Le secteur médical inquiet de l’application de la nouvelle loi sur le capital privé dans les cliniques
C’était lors d’une conférence réunissant plusieurs représentants des différentes structures et associations médicales et paramédicales… Les praticiens ont fait part de leur appréhension quant à la bonne mise en œuvre de la nouvelle loi autorisant l’introduction du capital privé non médical dans les cliniques. Le bénéfice serait donc privilégié par les nouvelles sociétés, au détriment de la santé des Marocains.
Ainsi, le secrétaire général du Syndicat des médecins du secteur privé, le Dr Mohamed Naciri Bennani met en garde contre cet article 60 de la nouvelle loi 131.13, précisant que cet article est en contradiction avec l’article 2 de la même loi qui interdit la logique commerciale dans la santé et le traitement des malades. De plus, la constitution serait à son tour malmenée, selon le même intervenant, étant entendu qu’elle dispose du droit à la santé pour tout citoyen.

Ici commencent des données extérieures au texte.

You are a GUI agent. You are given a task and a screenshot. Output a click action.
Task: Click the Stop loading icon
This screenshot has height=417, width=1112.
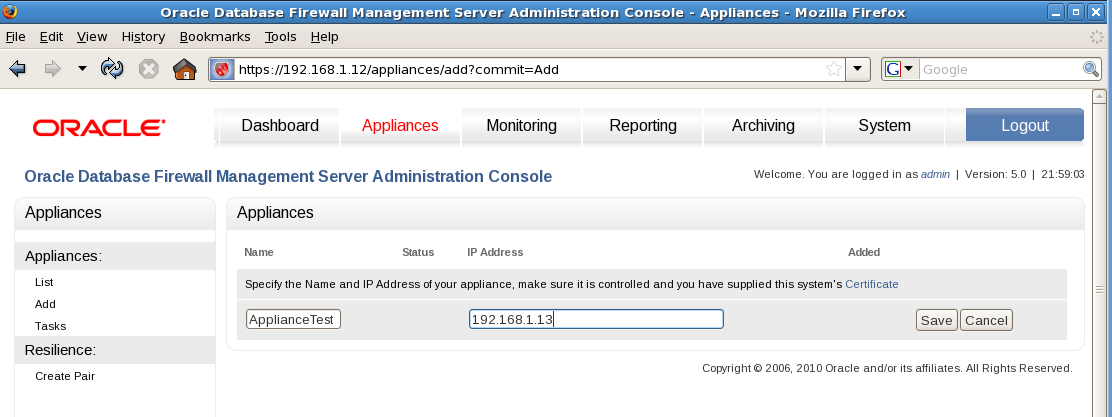(x=148, y=69)
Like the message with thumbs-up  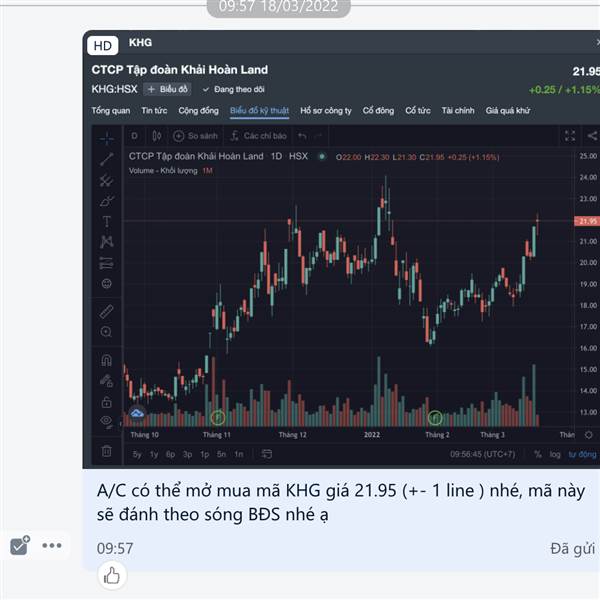coord(112,575)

Or, selon le Dr Nacici Bennani, si le grand capital investit dans les cliniques, la gestion rigoureuse de ces entités le conduira inévitablement à augmenter ses ressources – donc le coût du traitement – en encadrant plus rigoureusement ses charges, donc l’achat de consommables et l’investissement dans des appareils. Cela ira donc à l’encontre des intérêts des pauvres et des classes moyennes qui verront de cette manière les prix augmenter dans les cliniques privées.
Pour sa part, Driss Mohand, de la coalition pour le droit à la santé, estime que la loi a été conçue et adoptée en dehors de l’approche participative – ce que récuse le ministère – et en conséquence, il craint que ce fameux droit à la santé prévu par la constitution ne recule, cédant la place à la loi de l’offre et de la demande, qui léserait voire porterait préjudice aux malades.